Trust boundaries

Where the trust boundary sits between grith, the agent, the model, and untrusted input.

┌───────────────────────────────────────────────────────────┐
│ trusted:                                                  │
│   ─ the kernel                                            │
│   ─ the grith binary itself                               │
│   ─ the supervisor and filter pipeline                    │
│   ─ the local user (== same as kernel-trust)              │
└───────────────────────────────────────────────────────────┘
              ▲ enforced via process / file perms
              │
┌───────────────────────────────────────────────────────────┐
│ untrusted:                                                │
│   ─ the supervised agent and its libraries                │
│   ─ the model running inside the agent                    │
│   ─ the agent's plugins / MCP servers / tool integrations │
└───────────────────────────────────────────────────────────┘
              ▲ enforced via syscall interception + filters
              │
┌───────────────────────────────────────────────────────────┐
│ very untrusted:                                           │
│   ─ files the agent reads (READMEs, search results, ...)  │
│   ─ provider API responses                                │
│   ─ stdin / network bytes flowing in                      │
└───────────────────────────────────────────────────────────┘

Why these three layers

Trusted is everything that, if compromised, ends the game.

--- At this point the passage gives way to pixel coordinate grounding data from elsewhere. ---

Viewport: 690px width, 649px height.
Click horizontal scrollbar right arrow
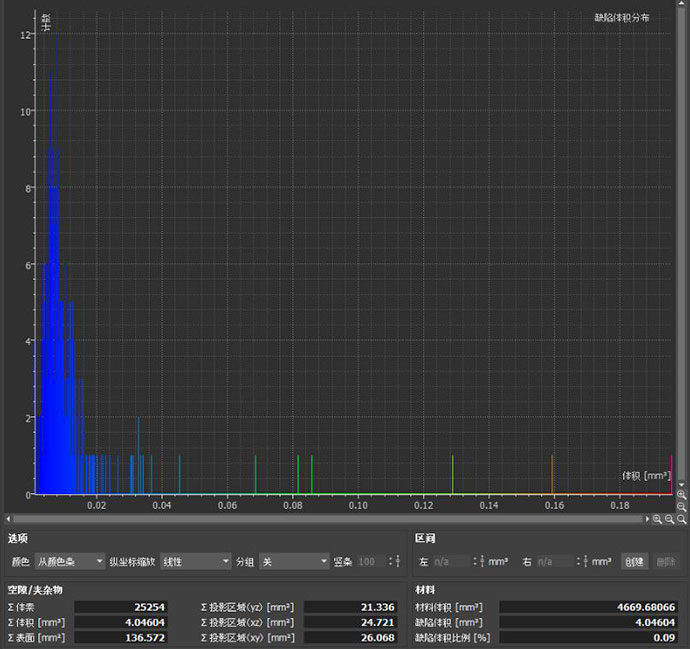(645, 519)
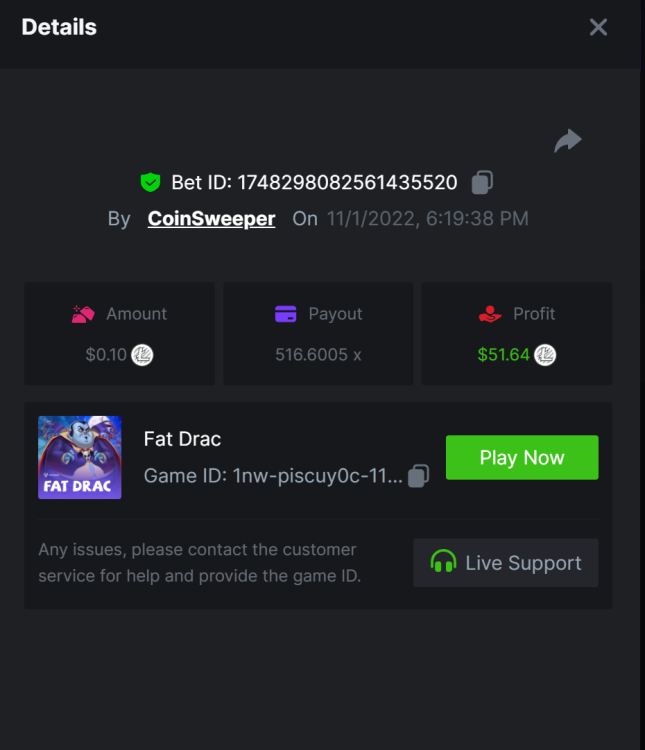
Task: Click the green verified shield icon
Action: (x=150, y=182)
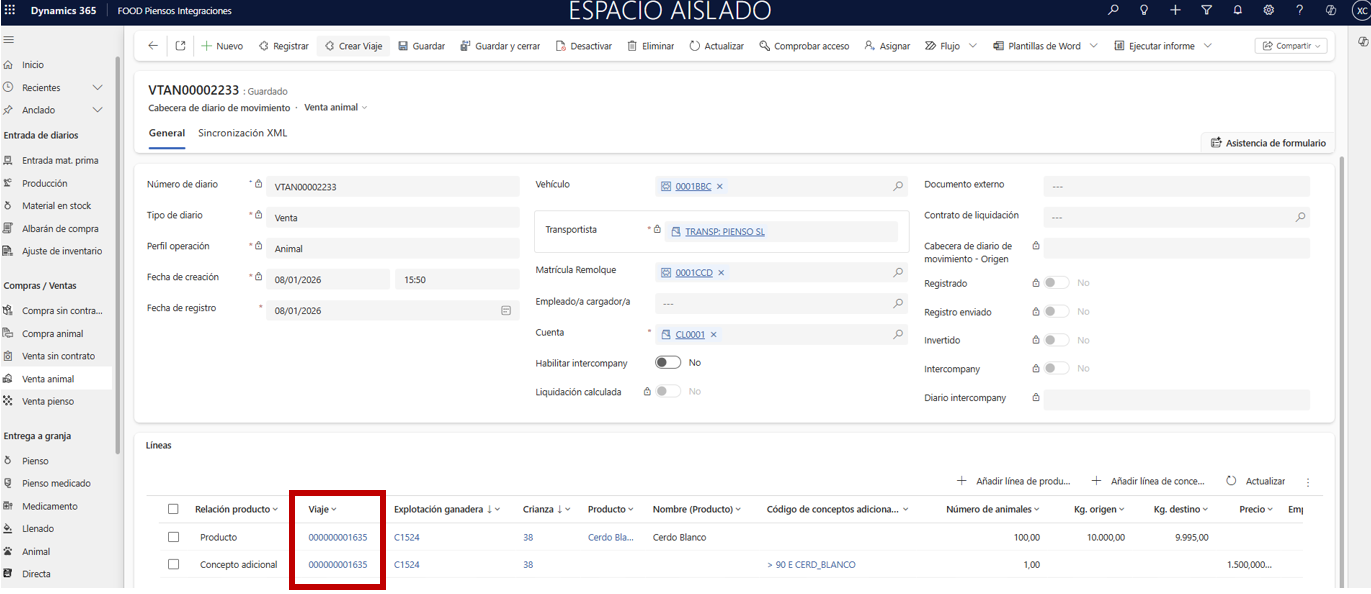This screenshot has width=1371, height=594.
Task: Expand the Recientes sidebar section
Action: pyautogui.click(x=97, y=88)
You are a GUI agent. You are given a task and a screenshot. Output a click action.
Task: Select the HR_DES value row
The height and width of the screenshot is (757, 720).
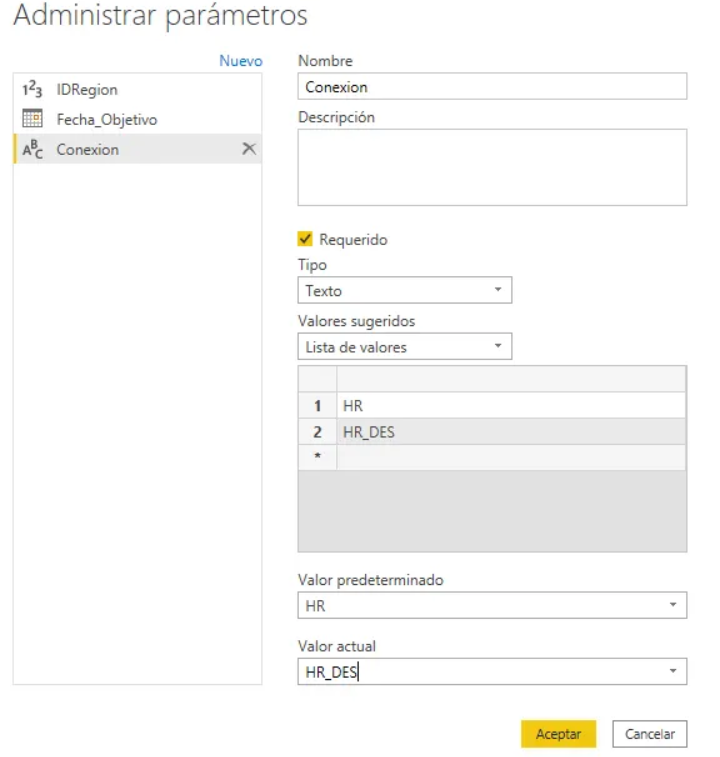[x=510, y=432]
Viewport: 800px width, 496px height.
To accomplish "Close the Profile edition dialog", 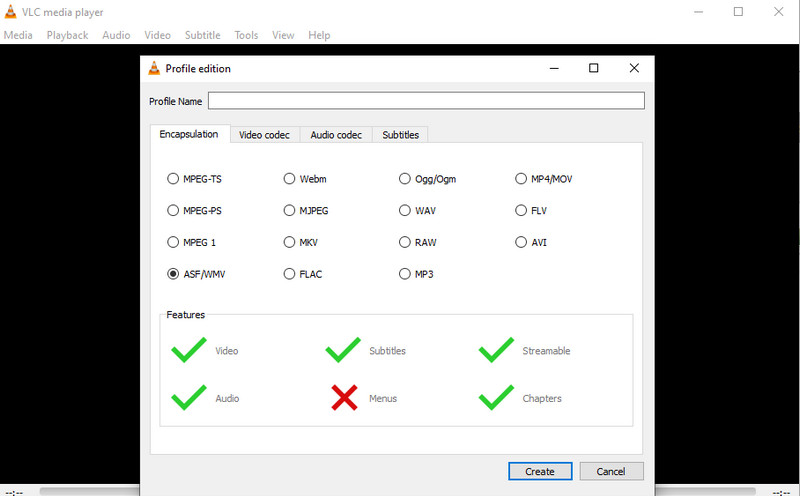I will point(633,68).
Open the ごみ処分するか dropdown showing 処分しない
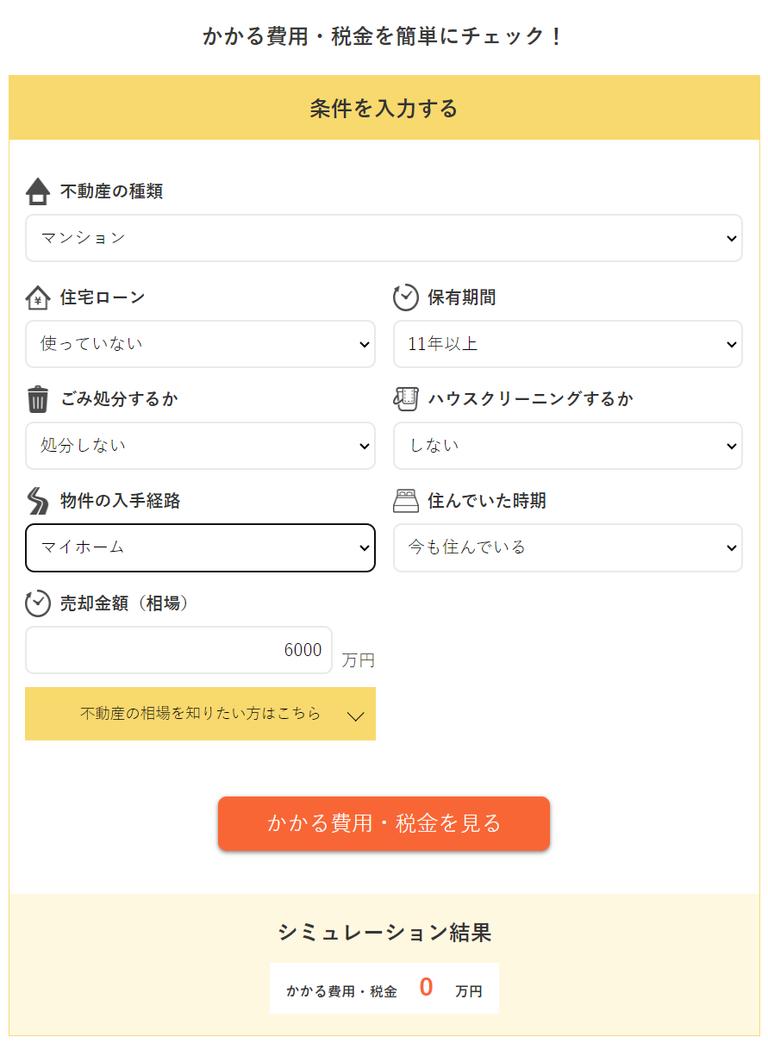The height and width of the screenshot is (1044, 768). [x=200, y=446]
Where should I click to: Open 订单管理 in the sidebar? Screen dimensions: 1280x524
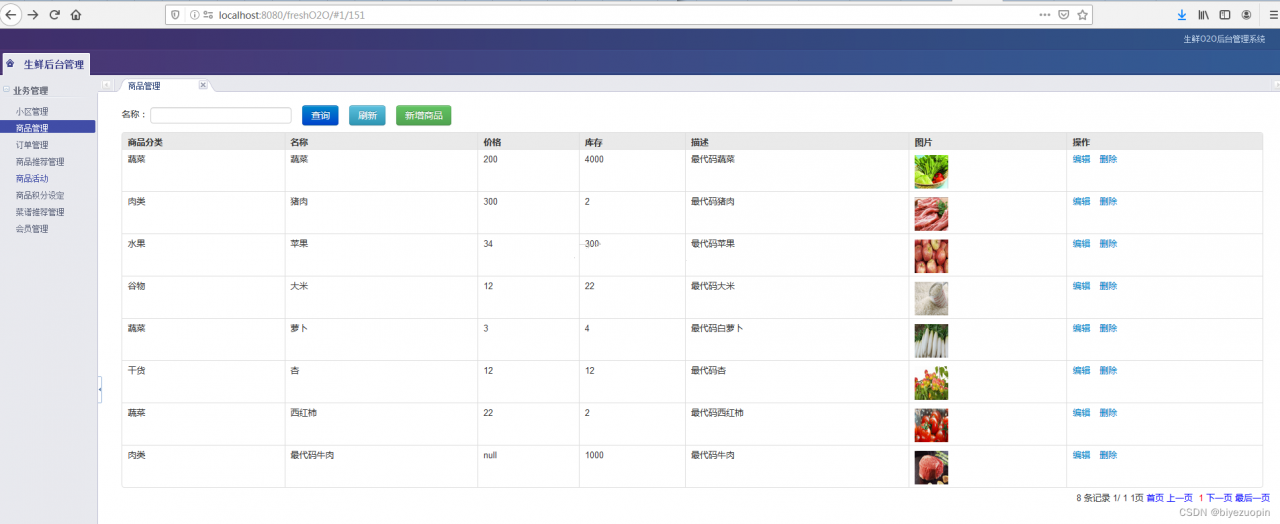point(40,145)
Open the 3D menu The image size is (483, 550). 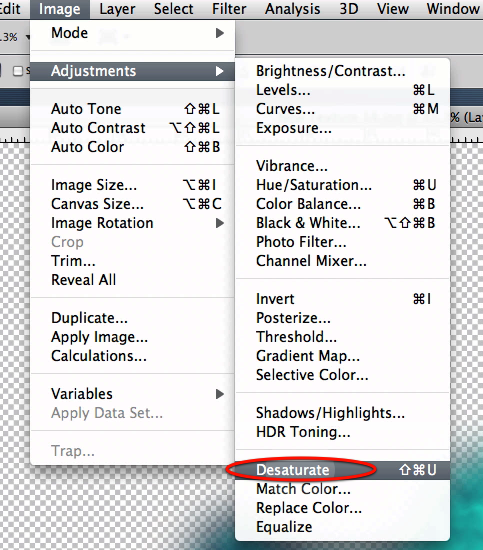pyautogui.click(x=348, y=9)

The kernel and the grith binary are at this layer. We accept that we cannot defend ourselves against ourselves; we rely on the local OS process model and signed binaries to keep this layer intact.

Untrusted is the agent. The agent might be malicious (compromised by input or supply chain) or merely mistaken; either way, its decisions about safety are not load-bearing. grith's job is to make sure the outcomes of the agent's actions are safe regardless of the agent's intent.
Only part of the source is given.